++++ EXCERPT
How British historians have used these sentiments would be clear from the following quotation from the well-known compilation, Sir H. M. Elliot's 'History of India as told by its own historians'. The passage occurs in the general preface to Volume 1. I quote -

'We behold kings ... sunk in sloth or debauchery and emulating the vices of a Caligula or a Commodus.

'Under such rulers we cannot wonder that fountains of justice are corrupted: that the state revenues are never collected without violence and outrage; that villages are burnt and their inhabitants mutilated or sold into slavery; that the officials far from affording protection, are themselves the chief robbers and usurpers, that parasites and eunuchs revel in the spoils of plundered provinces, and that the poor find no redress against the oppressor's wrong and proud man's contumely. The few glimpses we have even among the short extracts of this single volume of Hindus slain for disputing with Muhammadans, of a general prohibition against processions, worship or ablutions and other intolerant measures, of idols mutilated, or temples razed, of forcible conversions and marriages, of proscriptions and confiscations, of murders and massacres and of the sensuality and drunkness of the tyrants who enjoined them, show us that this picture is not over-charged'.

A glimpse into official British records will show how this policy of Divide-et-Impera was taking shape. The Secretary of State Wood in a letter to Lord Elgin [Governor General Canada (1847-54) and India (1862-63)] said: 'We have maintained our power in India by playing off one part against the other and we must continue to do so. Do all you can, therefore to prevent all having a common feeling.

George Francis Hamilton, Secretary of State of India wrote to Curzon, I think the real danger to our rule in India not now, but say 50 years hence is the gradual adoption and extension of Western ideas of agitation organisation and if we could break educated Indians into two sections holding widely different views, we should, by such a division, strengthen our position against the subtle and continuous attack which the spread of education must make upon our system of government. We should so plan educational text-books that the differences between community and community are further strengthened (Hamilton to Curzon, 26th March 1886).
++++++++
REQUEST A
According to the excerpt on British divide-and-rule policy in India, why did Hamilton want educated Indians split into two sections?
REQUEST B
Carry on the excerpt about British divide-and-rule policy in India past its final sentence.
++++ EXTRACTED INFORMATION
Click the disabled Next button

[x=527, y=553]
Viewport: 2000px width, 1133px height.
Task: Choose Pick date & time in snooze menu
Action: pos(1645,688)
++++++++
TASK ANSWER A
He believed the real danger to British rule, some 50 years ahead, was the gradual adoption and spread of Western ideas of agitation and organization. Splitting educated Indians into two sections with widely different views would, he argued, strengthen the British position against the subtle and continuous attack that the spread of education must make on their system of government.

TASK ANSWER B
Cross informed the Governor-General, Dufferin, that 'This division of religious feeling is greatly to our advantage and I look for some good as a result of your Committee of Inquiry on Indian Education and on teaching material' (Cross to Dufferin, 14 January, 1887).

Thus under a definite policy the Indian history text-books were so falsified and distorted as to give an impression that the medieval period of Indian history was full of atrocities committed by Muslim rulers on their Hindu subject and the Hindus had to suffer terrible indignities under Islamic rule. There were no common factors in social, political or economic life.

While I was doing some research on Tippu Sultan in 1928 at Allahabad, some office bearers of a college Students Union approached me with a request to inaugurate their History Association. They had directly come from the college with their text-books. I opened the chapter on Tippu Sultan. One of the sentences that struck me deeply was: 'Three thousand Brahmins committed suicide as Tippu wanted to convert them forcibly into the fold of Islam'. The author of the text-book was, Mahamahopadhyaya Dr. Har Prashad Shastri, Head of the Department of Sanskrit, Calcutta University. I immediately wrote to Dr. Shastri for the source of his information. After many reminders came the reply that he had taken that from the Mysore Gazetteer....

... Prof Srikantia informed me that the episode of the suicide of 3,000 Brahmins is nowhere in the Mysore Gazetteer and he, as student of history of Mysore, was quite certain that no such incident had taken place. He further informed me that the Prime Minister of Tippu Sultan was a Brahmin named Punaiya and his commander-in-chief was also a Brahmin, named Krishna Rao. He supplied me with the list of 156 temples to which Tippu Sultan used to pay annual grants. He sent me 30 photostat copies of Tippu Sultan's letters addressed to the Jagadguru Shankaracharya of Srinageri Math with whom Tippu Sultan had very cordial relations....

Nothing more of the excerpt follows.